THE TASK:
Output nothing except the lines from the one containing "This screenshot has width=2520, height=1482." through the final line of the data, both included, typed exactly, minus the pictures.

(Saved data entries)

<<<<

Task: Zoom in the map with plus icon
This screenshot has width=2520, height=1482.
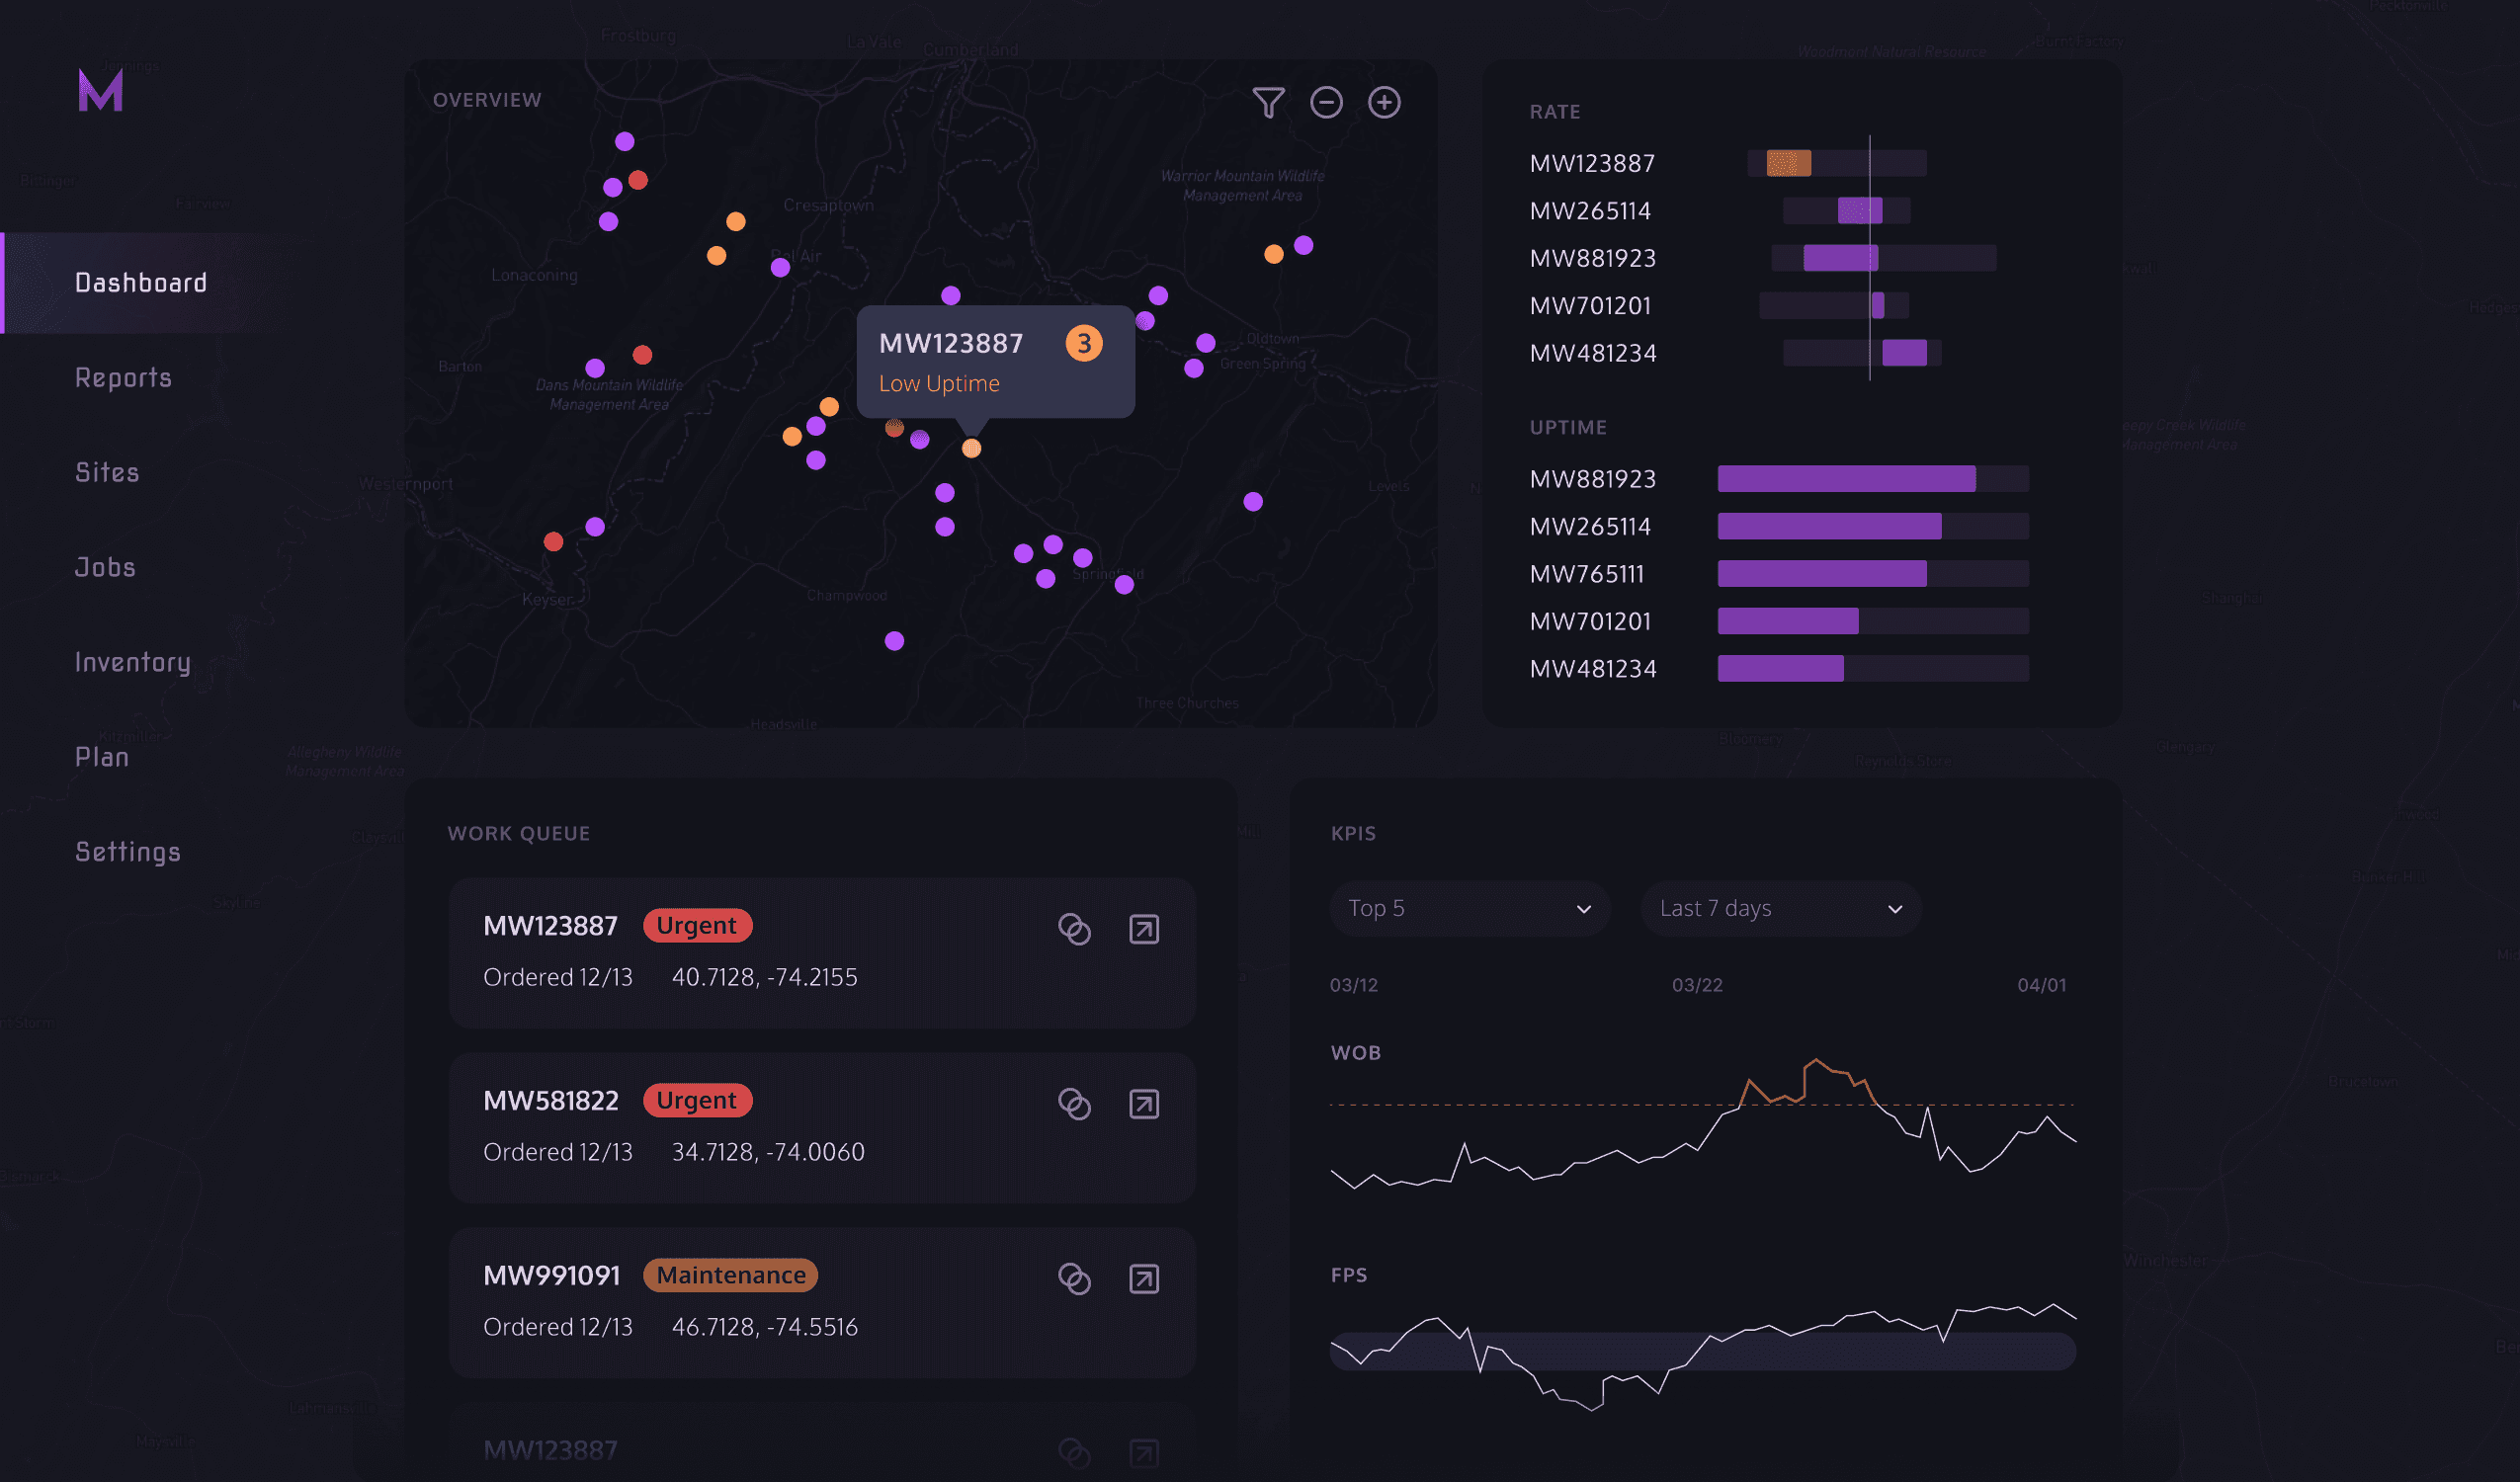Action: point(1384,102)
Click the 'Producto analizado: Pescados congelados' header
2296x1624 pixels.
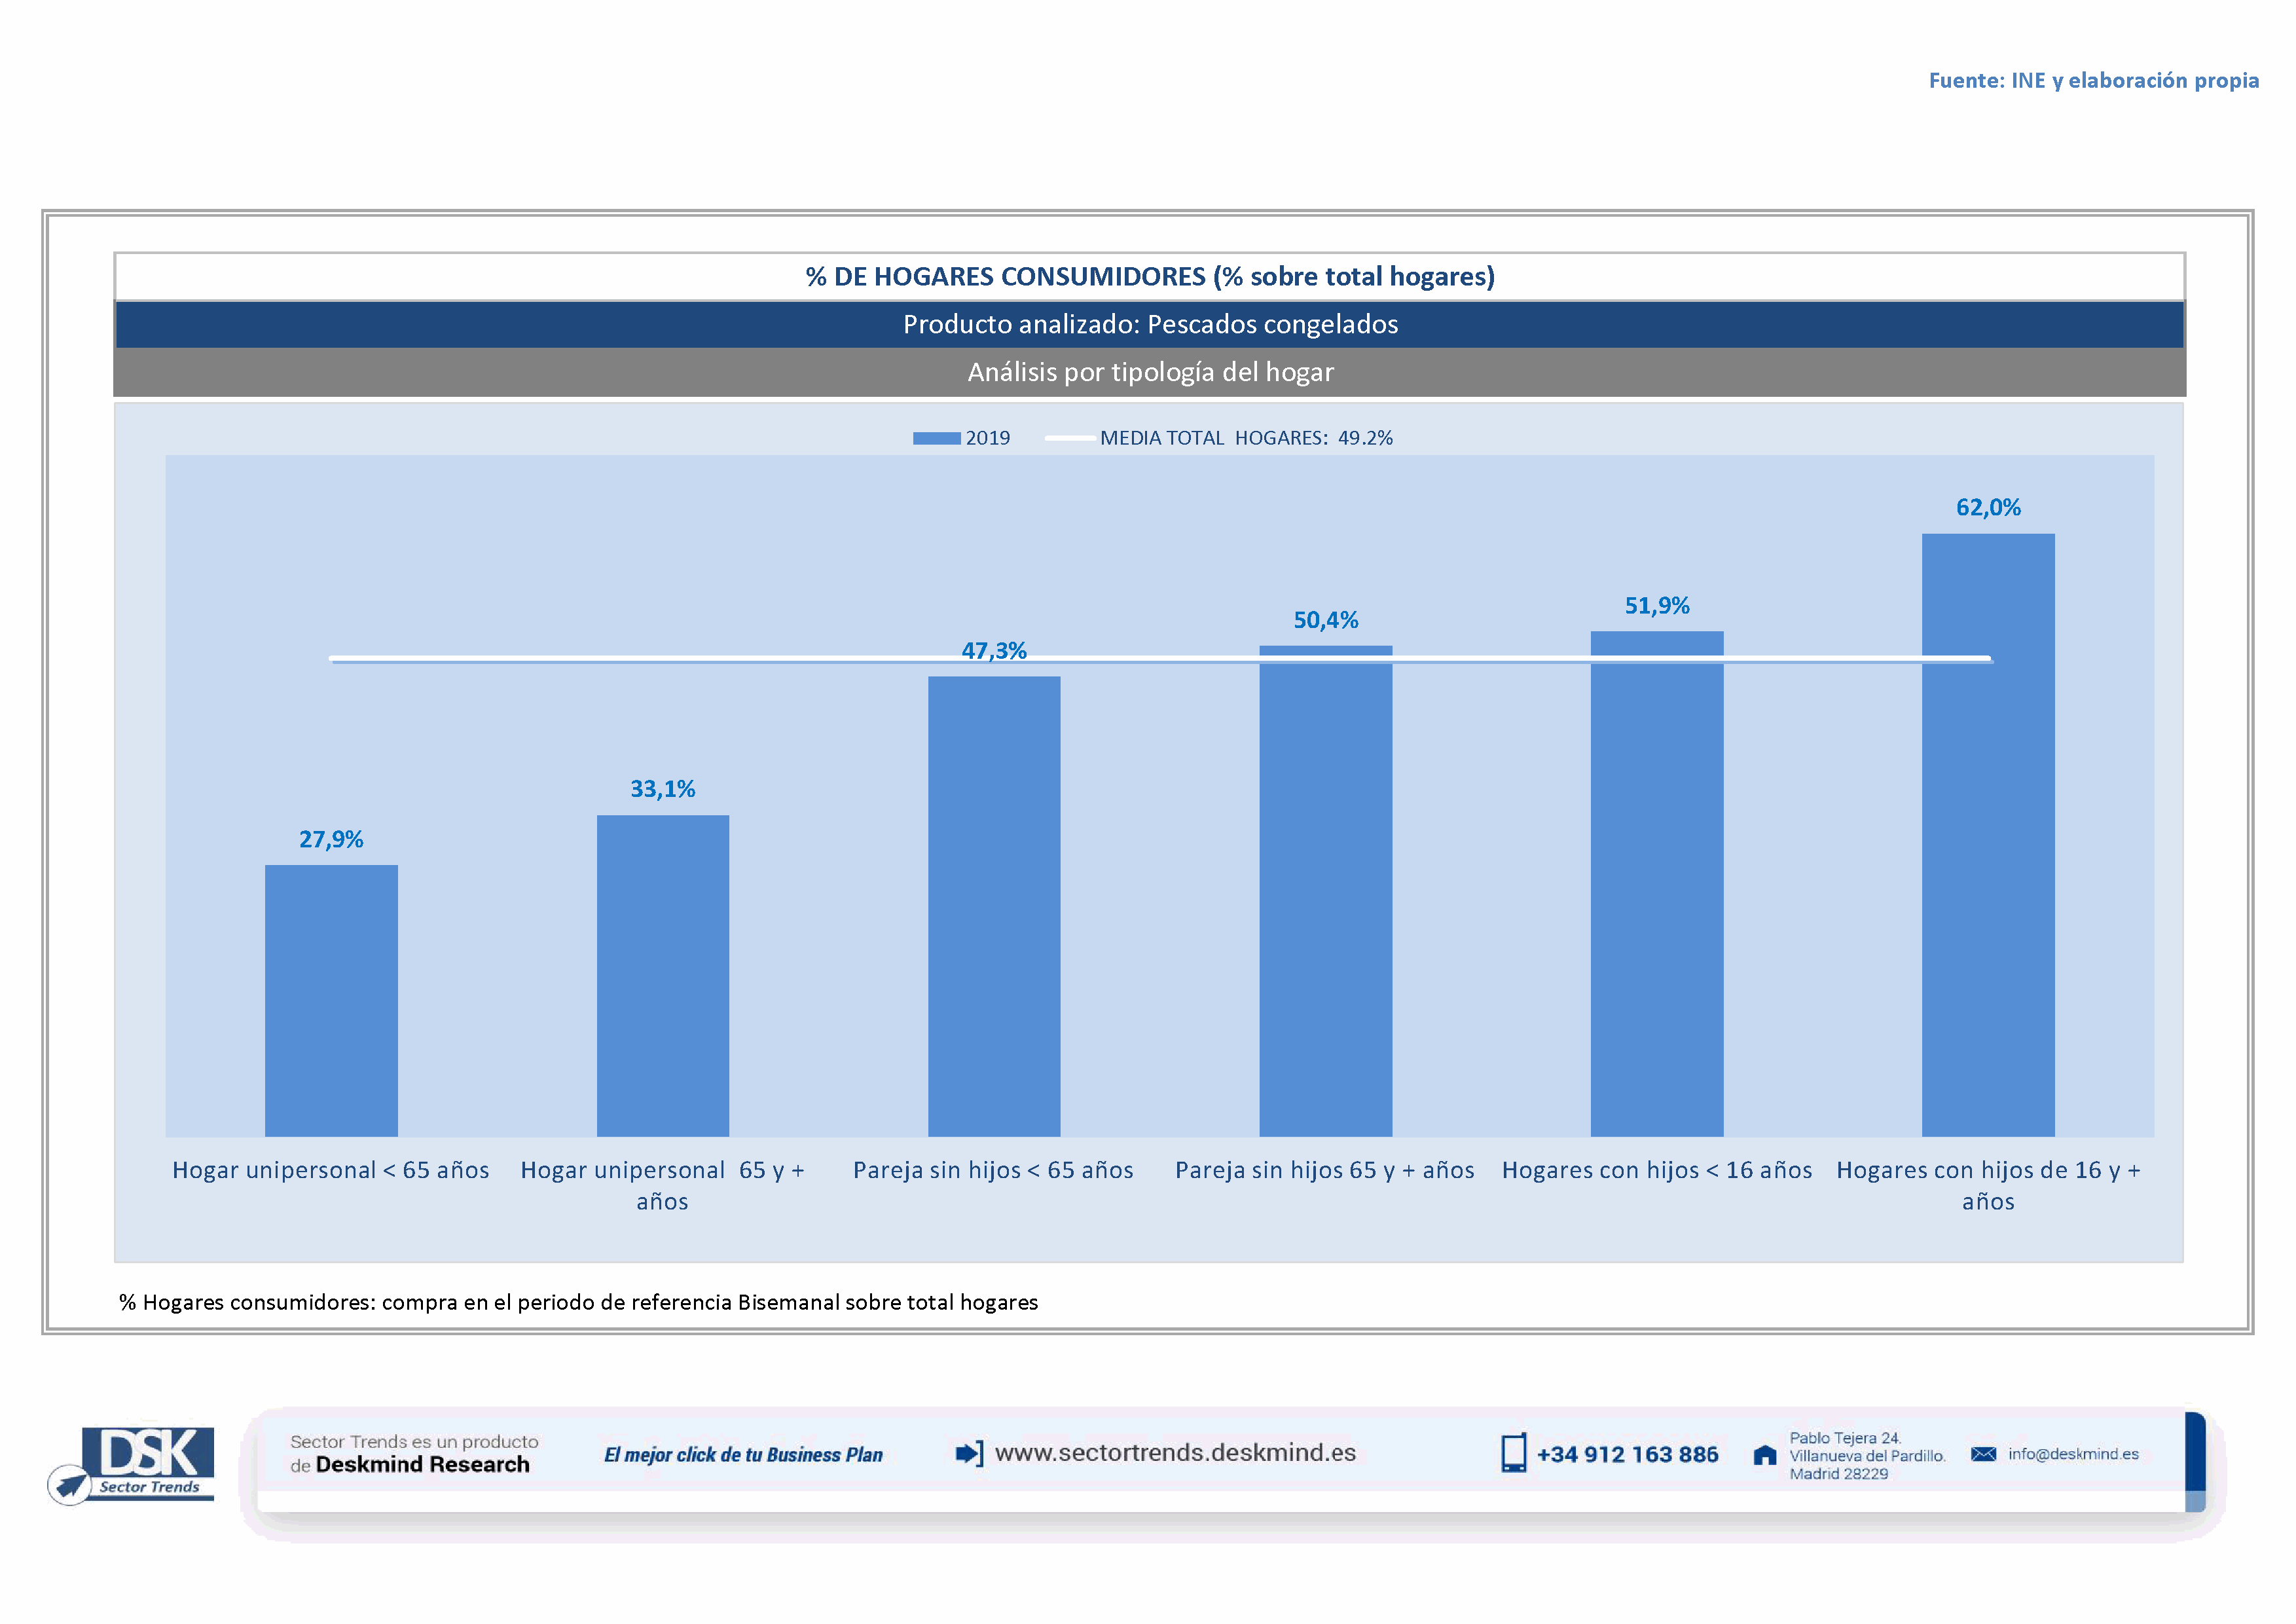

>>>>

OUTPUT FOR THIS EXERCISE:
This screenshot has width=2520, height=1482.
Action: point(1384,102)
Click the 'Producto analizado: Pescados congelados' header
2296x1624 pixels.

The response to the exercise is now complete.